* **TASK OBJECTIVE**
Can you turn the stretch from the line containing "The height and" through the line containing "center [542, 536]." into a JSON list of strings, one string per line and blank lines left out?

* **INPUT MATERIAL**
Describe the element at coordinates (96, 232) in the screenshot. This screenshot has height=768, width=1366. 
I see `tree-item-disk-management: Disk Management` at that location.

---

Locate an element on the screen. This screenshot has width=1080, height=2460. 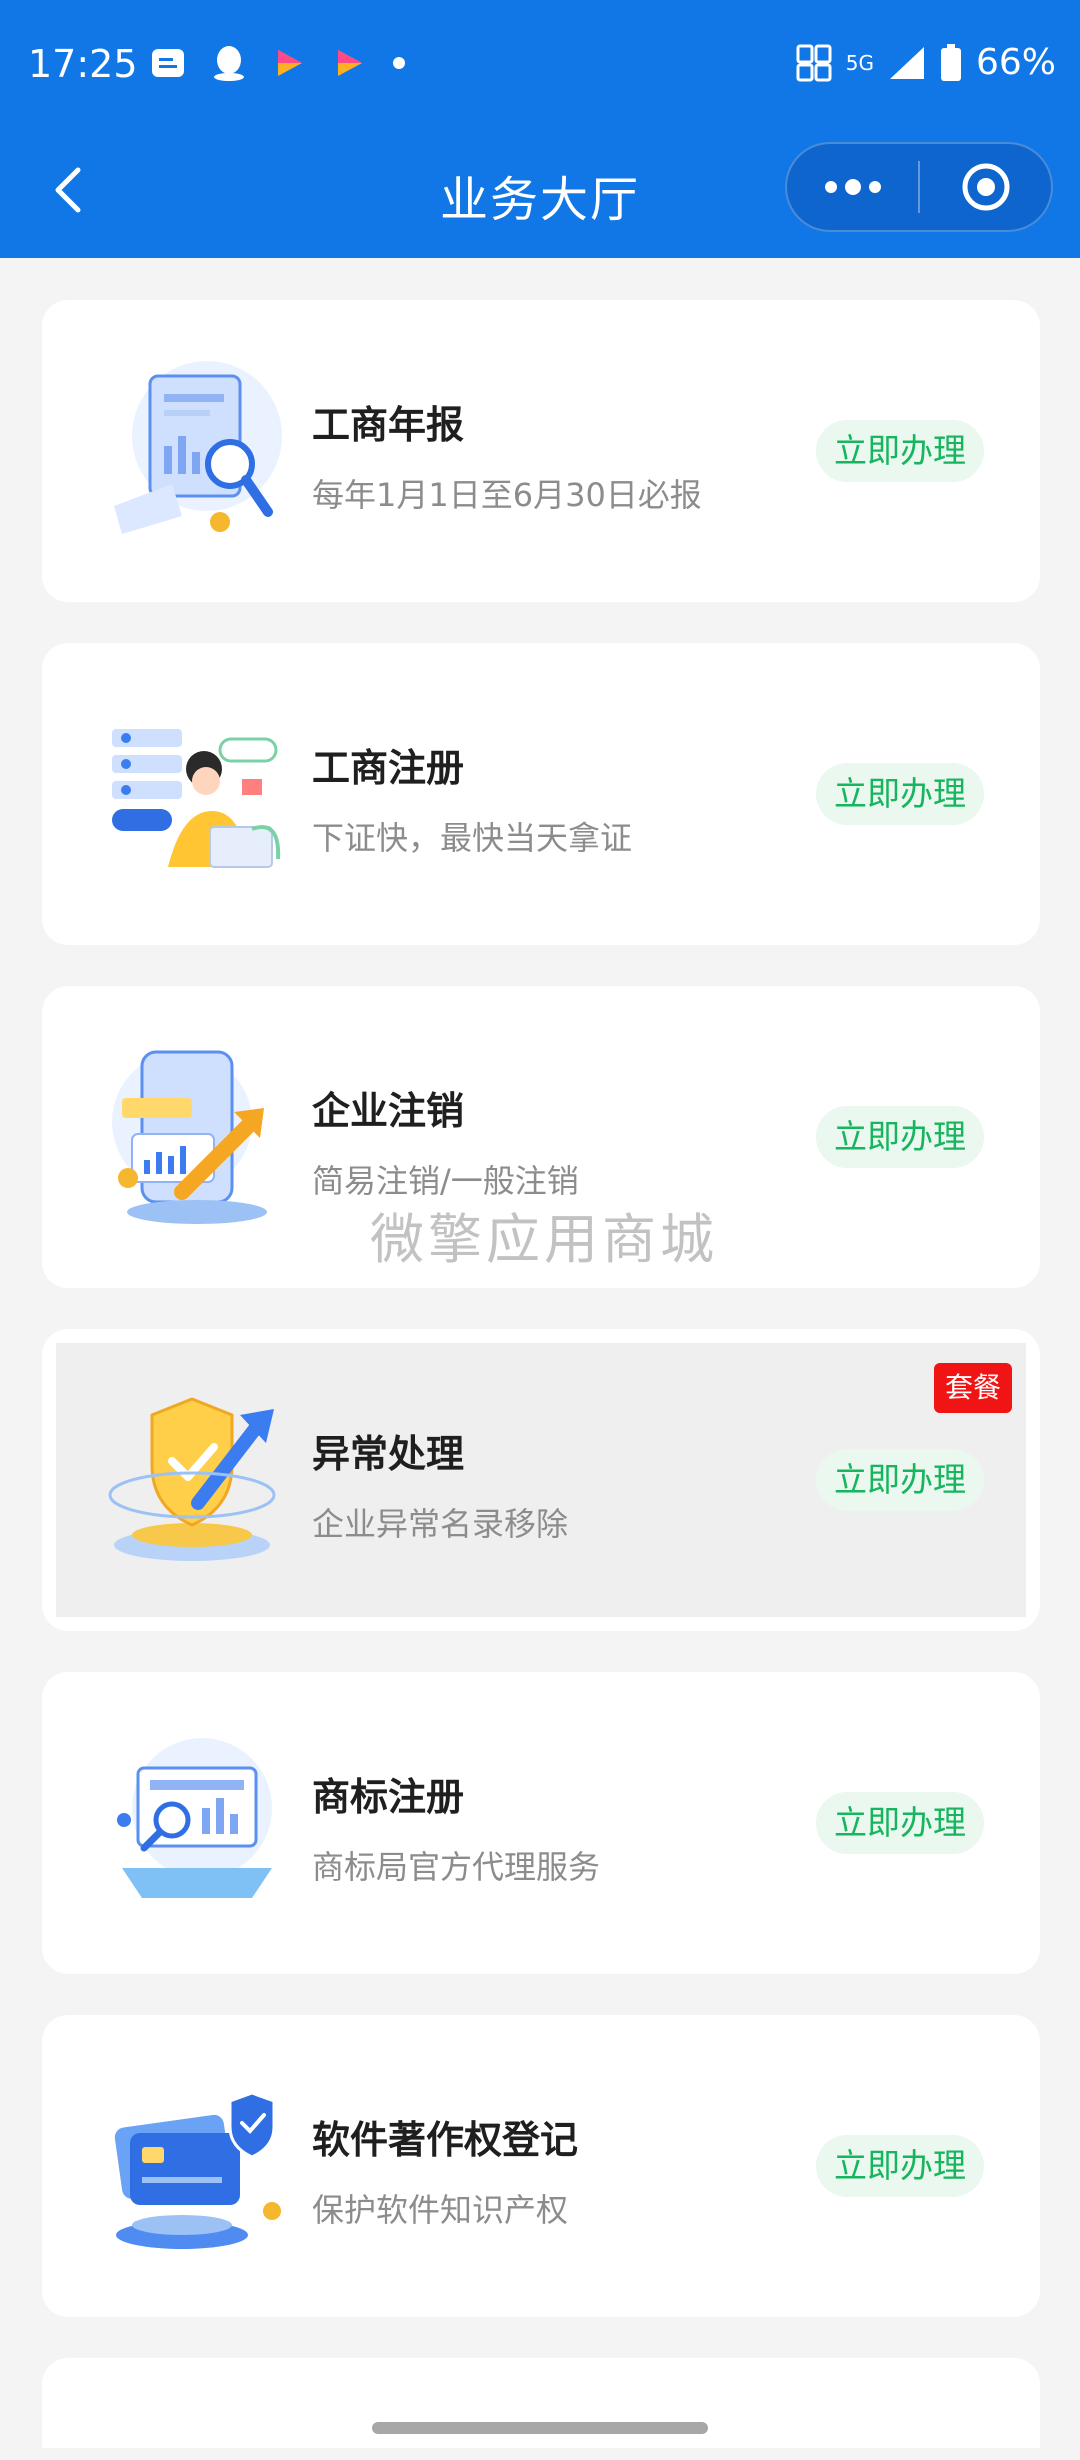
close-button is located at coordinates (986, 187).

---

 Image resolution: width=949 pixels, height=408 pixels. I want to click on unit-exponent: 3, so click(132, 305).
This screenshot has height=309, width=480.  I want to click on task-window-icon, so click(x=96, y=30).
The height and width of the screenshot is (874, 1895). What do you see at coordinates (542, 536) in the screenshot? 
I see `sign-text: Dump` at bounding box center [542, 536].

* **ANSWER TO THIS TASK**
[
  "The height and width of the screenshot is (874, 1895). What do you see at coordinates (542, 536) in the screenshot? ",
  "I see `sign-text: Dump` at bounding box center [542, 536]."
]